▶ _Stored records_
--------------------------------

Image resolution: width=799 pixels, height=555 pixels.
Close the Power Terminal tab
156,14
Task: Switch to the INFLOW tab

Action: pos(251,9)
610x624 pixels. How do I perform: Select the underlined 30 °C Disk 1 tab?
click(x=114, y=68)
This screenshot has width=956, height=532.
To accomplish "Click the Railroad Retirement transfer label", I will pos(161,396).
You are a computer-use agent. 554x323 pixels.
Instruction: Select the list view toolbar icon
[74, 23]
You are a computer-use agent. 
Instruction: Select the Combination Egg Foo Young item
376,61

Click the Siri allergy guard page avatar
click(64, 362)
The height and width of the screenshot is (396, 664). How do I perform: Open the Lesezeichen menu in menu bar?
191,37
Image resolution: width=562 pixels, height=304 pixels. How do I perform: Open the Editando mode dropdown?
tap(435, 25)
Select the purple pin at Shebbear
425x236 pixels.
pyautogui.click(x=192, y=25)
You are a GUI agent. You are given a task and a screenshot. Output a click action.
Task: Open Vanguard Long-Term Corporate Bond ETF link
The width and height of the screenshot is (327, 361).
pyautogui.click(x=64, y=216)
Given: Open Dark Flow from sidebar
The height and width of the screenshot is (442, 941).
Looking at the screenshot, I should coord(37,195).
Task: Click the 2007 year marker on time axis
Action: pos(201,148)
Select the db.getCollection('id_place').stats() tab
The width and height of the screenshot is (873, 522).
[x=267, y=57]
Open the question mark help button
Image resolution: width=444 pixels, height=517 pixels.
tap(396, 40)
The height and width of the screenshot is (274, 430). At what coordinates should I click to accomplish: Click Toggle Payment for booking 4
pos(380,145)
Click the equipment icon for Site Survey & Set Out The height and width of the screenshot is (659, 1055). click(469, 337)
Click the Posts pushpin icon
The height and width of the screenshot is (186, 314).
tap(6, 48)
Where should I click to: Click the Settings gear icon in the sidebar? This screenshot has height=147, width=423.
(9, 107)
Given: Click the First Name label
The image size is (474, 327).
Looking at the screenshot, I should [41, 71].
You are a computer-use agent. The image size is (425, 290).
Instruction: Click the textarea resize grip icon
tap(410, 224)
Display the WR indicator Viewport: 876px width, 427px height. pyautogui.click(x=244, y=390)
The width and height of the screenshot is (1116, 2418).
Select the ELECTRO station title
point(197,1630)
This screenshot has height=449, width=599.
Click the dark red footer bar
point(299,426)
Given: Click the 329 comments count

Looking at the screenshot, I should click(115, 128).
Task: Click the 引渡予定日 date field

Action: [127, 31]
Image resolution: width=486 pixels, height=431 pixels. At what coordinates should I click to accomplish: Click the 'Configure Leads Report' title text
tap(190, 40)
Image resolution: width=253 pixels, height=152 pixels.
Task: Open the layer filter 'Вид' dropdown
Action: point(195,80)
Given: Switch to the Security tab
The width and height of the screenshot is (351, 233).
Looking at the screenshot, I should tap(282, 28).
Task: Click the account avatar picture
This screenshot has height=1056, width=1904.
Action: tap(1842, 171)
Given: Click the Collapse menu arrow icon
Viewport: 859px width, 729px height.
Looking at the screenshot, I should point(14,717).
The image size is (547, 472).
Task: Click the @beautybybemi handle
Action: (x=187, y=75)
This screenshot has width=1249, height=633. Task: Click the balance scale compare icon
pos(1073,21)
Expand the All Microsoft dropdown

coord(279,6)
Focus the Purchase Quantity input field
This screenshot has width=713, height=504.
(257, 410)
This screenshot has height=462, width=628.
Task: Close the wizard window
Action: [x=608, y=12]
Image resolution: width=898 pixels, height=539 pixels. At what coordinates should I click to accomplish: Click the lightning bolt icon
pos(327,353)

--------------------------------

▶ _Task to complete_
Match on "label": copy every line in the records that has it.

▶ _Answer for this exercise_
To accomplish "Click the Railroad Retirement transfer label", I will pos(161,396).
Given: Click the First Name label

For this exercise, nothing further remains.